David W. answered • 09/13/20
retired
Just as a review, the reasons for using two-s complement notation are (1) only one representation of 0 [not +0 and -0] and (2) use less hardware [e.g., adders]
Here are the values that may be stored in a 4-bit register::
| Decimal Number | Two-s Complement |
| -8 | 1000 |
| -7 | 1001 |
| -6 | 1010 |
| -5 | 1011 |
| -4 | 1100 |
| -3 | 1101 |
| -2 | 1110 |
| -1 | 1111 |
| 0 | 0000 |
| 1 | 0001 |
| 2 | 0010 |
| 3 | 0011 |
| 4 | 0100 |
| 5 | 0101 |
| 6 | 0110 |
| 7 | 0111 |
Numbers from -8 to +7 may be represented (note: since there is only one 0, an extra negative number may be stored)..

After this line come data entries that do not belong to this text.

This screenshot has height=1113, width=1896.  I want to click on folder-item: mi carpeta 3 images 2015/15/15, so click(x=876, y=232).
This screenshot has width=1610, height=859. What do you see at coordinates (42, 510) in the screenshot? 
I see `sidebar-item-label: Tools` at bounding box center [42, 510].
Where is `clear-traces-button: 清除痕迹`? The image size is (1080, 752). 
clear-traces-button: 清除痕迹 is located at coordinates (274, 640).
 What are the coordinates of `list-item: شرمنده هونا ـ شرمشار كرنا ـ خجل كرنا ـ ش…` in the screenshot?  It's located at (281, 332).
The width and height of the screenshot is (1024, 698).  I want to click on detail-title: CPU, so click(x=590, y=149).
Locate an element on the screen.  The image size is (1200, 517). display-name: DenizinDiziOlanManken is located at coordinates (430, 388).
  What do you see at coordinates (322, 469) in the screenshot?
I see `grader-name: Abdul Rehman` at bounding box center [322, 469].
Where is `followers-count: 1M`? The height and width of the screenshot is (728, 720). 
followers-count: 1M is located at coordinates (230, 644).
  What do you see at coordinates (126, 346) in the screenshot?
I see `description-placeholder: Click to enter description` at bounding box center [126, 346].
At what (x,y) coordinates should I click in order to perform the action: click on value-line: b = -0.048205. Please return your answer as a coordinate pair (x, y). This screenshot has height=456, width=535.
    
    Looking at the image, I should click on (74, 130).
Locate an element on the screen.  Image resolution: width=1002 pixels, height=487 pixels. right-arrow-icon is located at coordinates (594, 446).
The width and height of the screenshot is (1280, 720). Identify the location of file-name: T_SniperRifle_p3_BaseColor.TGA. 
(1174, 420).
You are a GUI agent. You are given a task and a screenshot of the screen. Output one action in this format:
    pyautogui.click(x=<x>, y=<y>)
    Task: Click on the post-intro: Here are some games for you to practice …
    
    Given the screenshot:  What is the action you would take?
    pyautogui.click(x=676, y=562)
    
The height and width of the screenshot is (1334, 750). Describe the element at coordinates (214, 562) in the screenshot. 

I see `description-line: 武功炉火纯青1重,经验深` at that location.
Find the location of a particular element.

To convert from binary to two's complement, take the NOT (the 1's complement) of the number and add 1..
To convert from two's complement to binary, take the NOT (the 1's complement) of the number and add 1.
Yes, doing the same operation saves extra circuitry.
The two's complement of 5 (that is, 0101) is 1010 + 1 or 1011.
The binary value of 1011 is 0100 (i.e., the NOT, or one's complement) + 1 or 0101, which is decimal 5.
This problem:
Binary value in computer:
11111111 11111111 11111111 11111111 11111111 11111111 11111111 111110002
NOT (one's complement)
00000000 00000000 00000000 00000000 00000000 00000000 00000000 000001112
Add +1
00000000 00000000 00000000 00000000 00000000 00000000 00000000 000010002
Convert to decimal and append the negative sign :
-8
Note that one's complement values consider the MSB (Most Significant Bit) [the left-most bit] and get a correct result (see the 4-bit table above).